WHAT YOU WILL DO:
Go to the line containing "Given: Open the Grok actions icon" and retype it and every later line exactly as written, up to the last line of the entries. Keep pictures out.

RECORD EXCERPTS:
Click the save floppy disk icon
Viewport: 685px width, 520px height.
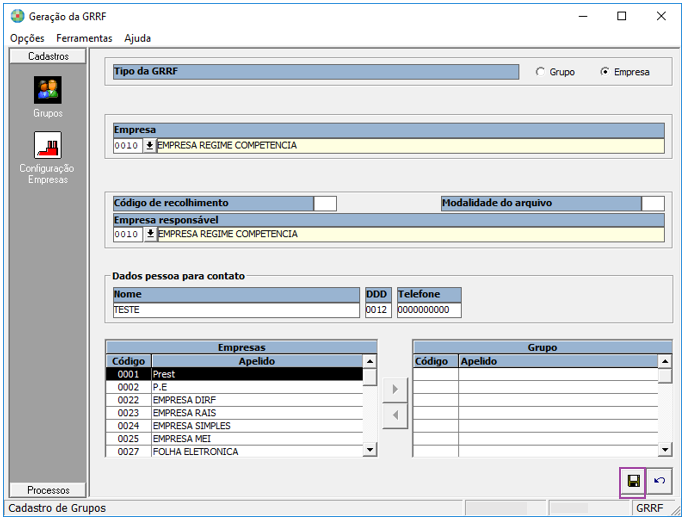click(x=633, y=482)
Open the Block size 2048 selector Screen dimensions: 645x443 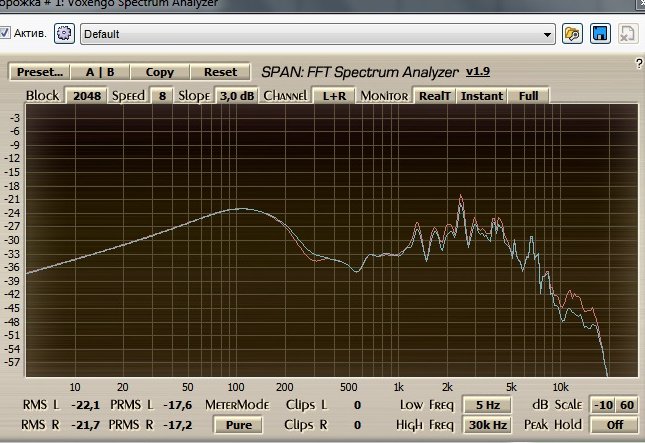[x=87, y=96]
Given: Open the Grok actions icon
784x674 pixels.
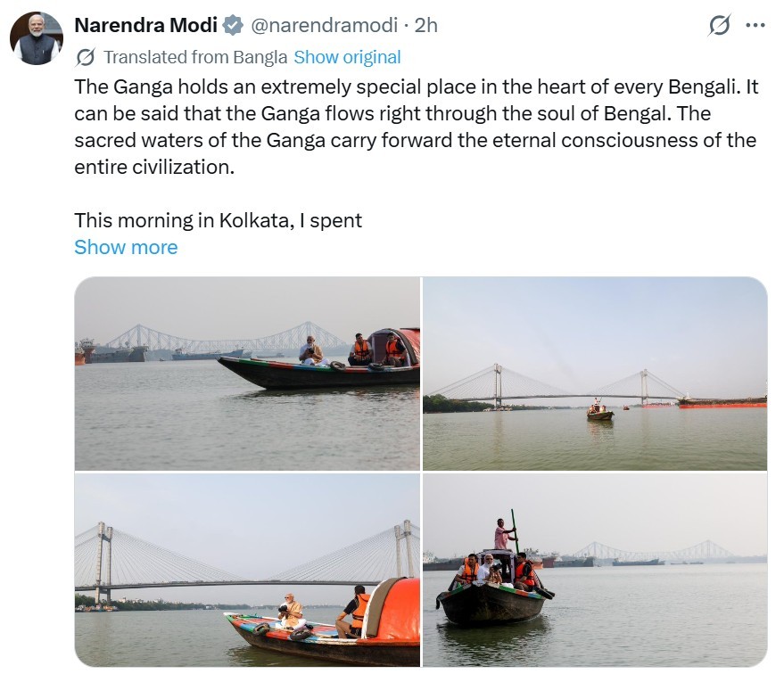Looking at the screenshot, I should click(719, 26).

SOLUTION BELOW:
Given: Open the Grok actions icon
784x674 pixels.
Looking at the screenshot, I should click(719, 26).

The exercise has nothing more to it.